When lung function tests showed no problem, chest X-rays were ordered. The test showed an enlarged heart. She went to a cardiologist’s office, where she had an echocardiogram.
“Your heart is not pumping like it should,” the cardiologist said. “You’re in heart failure. It’s amazing that you’re running at all.”
He said her ejection fraction was at 20%, meaning 80% of her blood stayed in the heart’s ventricle instead of pumping through her body.
“Do you want me to start running less?” she asked. “Like maybe 5 miles?”
“No running at all,” he ordered.
OK, she thought. We’ll take a couple months off and get this fixed.
Only when she thought about telling her parents did the severity of “heart failure” sink in.

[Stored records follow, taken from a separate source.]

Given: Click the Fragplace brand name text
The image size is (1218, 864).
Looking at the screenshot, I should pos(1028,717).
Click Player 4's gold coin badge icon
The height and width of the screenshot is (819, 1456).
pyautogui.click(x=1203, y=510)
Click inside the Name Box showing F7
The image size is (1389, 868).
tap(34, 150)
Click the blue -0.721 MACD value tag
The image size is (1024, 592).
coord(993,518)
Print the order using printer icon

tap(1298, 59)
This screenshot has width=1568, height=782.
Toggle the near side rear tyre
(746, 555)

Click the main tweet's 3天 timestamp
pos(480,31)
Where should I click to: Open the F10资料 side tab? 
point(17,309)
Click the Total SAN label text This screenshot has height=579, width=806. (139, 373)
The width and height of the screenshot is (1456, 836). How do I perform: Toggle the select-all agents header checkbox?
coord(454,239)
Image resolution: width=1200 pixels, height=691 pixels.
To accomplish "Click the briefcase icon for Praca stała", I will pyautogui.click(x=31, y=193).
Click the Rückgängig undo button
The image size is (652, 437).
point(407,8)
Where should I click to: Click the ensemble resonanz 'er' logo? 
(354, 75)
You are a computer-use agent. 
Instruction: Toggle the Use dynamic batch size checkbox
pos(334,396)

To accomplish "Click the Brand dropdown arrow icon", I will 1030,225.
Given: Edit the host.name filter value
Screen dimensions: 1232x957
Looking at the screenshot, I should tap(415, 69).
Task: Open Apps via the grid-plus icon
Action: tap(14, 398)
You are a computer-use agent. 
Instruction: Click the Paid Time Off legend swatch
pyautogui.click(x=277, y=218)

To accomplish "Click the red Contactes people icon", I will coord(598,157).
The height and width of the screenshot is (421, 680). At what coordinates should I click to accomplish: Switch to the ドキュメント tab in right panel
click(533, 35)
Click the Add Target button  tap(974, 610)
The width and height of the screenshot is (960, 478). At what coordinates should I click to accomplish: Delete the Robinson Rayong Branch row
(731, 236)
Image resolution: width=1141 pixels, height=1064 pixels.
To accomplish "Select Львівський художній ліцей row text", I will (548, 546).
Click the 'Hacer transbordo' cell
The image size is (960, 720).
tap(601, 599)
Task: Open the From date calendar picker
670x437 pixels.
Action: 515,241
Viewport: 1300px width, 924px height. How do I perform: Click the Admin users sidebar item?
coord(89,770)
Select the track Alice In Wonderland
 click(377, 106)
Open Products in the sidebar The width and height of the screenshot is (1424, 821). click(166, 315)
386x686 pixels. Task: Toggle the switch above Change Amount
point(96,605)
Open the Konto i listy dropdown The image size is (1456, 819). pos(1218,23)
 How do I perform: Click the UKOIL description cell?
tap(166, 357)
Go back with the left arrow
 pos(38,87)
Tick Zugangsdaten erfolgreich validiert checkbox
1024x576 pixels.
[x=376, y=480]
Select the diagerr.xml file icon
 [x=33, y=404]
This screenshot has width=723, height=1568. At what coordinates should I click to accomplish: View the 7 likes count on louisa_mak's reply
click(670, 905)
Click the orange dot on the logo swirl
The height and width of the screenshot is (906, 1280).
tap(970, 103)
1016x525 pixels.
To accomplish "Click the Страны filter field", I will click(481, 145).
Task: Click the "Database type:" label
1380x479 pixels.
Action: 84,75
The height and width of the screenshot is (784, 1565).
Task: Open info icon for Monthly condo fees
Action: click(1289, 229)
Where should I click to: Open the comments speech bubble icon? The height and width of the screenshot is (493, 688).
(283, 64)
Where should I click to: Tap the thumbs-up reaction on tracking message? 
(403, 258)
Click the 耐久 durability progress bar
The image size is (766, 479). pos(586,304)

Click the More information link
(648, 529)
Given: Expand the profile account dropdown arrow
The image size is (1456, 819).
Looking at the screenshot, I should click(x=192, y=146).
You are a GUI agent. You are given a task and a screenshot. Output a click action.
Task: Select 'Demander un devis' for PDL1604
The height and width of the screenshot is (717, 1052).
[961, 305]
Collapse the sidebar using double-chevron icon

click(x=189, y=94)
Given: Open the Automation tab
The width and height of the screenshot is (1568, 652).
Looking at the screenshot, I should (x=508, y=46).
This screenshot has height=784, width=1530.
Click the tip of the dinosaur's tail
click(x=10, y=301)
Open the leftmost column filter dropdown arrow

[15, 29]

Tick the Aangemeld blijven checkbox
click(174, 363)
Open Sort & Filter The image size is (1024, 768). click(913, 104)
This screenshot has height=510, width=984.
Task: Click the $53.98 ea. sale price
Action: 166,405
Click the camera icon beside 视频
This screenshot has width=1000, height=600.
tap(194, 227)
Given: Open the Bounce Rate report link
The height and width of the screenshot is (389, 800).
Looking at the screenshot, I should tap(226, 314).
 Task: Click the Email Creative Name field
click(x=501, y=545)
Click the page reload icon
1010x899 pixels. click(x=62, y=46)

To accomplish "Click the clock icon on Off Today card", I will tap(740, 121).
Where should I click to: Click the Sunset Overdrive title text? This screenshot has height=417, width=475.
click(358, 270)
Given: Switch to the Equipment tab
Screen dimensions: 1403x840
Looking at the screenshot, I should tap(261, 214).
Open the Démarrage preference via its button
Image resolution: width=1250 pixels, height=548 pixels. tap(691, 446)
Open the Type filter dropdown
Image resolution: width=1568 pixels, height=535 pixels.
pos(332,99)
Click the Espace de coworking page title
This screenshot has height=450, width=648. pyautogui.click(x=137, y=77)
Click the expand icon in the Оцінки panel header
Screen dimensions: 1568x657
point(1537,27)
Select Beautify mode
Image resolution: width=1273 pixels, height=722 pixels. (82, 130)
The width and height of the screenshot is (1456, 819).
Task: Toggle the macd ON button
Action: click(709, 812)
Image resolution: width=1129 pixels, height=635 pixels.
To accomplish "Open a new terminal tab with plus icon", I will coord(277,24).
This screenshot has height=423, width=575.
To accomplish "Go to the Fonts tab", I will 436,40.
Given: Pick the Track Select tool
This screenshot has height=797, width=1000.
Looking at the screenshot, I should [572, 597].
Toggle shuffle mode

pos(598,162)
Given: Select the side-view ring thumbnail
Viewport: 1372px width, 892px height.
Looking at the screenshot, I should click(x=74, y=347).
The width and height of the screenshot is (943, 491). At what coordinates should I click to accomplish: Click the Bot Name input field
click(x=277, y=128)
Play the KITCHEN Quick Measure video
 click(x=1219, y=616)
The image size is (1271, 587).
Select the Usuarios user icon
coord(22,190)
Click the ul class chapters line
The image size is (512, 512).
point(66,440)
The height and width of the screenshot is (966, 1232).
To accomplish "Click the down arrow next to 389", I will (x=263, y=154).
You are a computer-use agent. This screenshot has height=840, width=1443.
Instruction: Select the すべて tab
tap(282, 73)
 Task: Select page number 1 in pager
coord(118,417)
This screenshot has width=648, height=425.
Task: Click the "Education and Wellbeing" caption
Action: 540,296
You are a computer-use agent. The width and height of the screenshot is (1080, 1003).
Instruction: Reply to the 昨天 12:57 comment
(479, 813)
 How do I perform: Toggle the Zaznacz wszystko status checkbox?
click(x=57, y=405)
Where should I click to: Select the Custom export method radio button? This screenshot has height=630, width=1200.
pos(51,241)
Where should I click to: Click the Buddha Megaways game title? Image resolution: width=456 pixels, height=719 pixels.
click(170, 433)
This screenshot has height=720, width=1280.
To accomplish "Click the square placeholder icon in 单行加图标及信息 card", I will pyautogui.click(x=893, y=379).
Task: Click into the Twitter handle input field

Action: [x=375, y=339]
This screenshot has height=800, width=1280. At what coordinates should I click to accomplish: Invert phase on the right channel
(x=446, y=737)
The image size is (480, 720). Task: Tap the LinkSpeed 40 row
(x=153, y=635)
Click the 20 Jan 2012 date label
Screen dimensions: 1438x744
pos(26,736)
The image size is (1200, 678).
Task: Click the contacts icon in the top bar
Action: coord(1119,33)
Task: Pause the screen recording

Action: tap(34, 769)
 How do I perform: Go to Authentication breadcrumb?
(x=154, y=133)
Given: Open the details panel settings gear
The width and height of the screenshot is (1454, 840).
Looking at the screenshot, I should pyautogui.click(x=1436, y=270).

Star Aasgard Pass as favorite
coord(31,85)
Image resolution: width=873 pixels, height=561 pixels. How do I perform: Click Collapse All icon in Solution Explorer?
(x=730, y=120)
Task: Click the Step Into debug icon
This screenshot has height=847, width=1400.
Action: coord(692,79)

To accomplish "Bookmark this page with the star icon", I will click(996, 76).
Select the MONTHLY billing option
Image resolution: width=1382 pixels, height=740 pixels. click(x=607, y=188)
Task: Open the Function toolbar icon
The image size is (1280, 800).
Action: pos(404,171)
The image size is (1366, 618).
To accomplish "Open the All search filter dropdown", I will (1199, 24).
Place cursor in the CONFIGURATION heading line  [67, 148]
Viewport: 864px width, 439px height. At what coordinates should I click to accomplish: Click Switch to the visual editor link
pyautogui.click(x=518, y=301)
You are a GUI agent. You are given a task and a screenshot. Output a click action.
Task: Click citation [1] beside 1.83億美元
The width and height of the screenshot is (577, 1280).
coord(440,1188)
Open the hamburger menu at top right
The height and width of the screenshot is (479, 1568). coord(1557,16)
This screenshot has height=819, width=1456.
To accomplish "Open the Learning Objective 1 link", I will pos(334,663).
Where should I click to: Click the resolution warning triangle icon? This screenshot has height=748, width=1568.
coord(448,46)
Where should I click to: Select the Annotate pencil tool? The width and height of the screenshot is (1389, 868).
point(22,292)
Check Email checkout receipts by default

The doctor prescribed beta blockers and medication to lower her blood pressure to ease the strain on her heart, though she had no history of high blood pressure.
When she asked what caused heart failure, he said, “We’re not sure, but African Americans tend to have high blood pressure.”
She thought it sounded like “a worn narrative.”
A second opinion at a different hospital brought no new insights. Then she saw another cardiologist, Dr. Keyur B. Shah.
“Because she was so young and led a healthy lifestyle, we really looked for everything,” Shah said. “It’s not unusual that she was pigeonholed earlier. That definitely happens, especially to African American patients. If they have a weak heart and there’s no blockage, high blood pressure is blamed.”
He ordered a series of tests along with a cardiac MRI. It revealed scars on Scott’s heart inconsistent with coronary disease.
Shah and his team, which included cardiac electrophysiologist Dr. Jordana Kron, traced the problem to cardiac sarcoidosis, an autoimmune disease where clusters of inflamed tissue affect parts of the body. In the heart, it can cause arrhythmia and a weakened heart.
Sarcoidosis can occur at any age and is more likely in women and people of African or Scandinavian descent.
The scarring affected the electrical system of Scott’s heart that controls timing of the heartbeat. So in June 2017, she received an implantable cardioverter defibrillator, or ICD, with a biventricular pacemaker. If the battery-powered ICD detects a type of abnormal heart rhythm, it delivers an electric shock to restore a normal rhythm. The biventricular pacemaker is used to synchronize the contractions of the left ventricle with the right ventricle to improve ejection fraction.
The next month, Scott went for her first run in nearly a year. She went 4.5 miles.
“It was very exciting,” she said. “My personal goal is to strengthen the heart around the scars. Running is one of my medications.”
For emotional support, Scott reached out to the nonprofit WomenHeart: The National Coalition for Women with Heart Disease. She’s also published poems about her health-related experiences and advocates for wellness access and inclusivity.
Scott’s future now looks bright thanks to her implanted devices and a combination of prescribed medications.
Tests this summer showed the sarcoidosis is in remission. Doctors believe the current treatment should keep it that way.
“In the beginning, I thought we could fix it,” Scott said. “Now I realize there’s not a fix, but there’s a management.”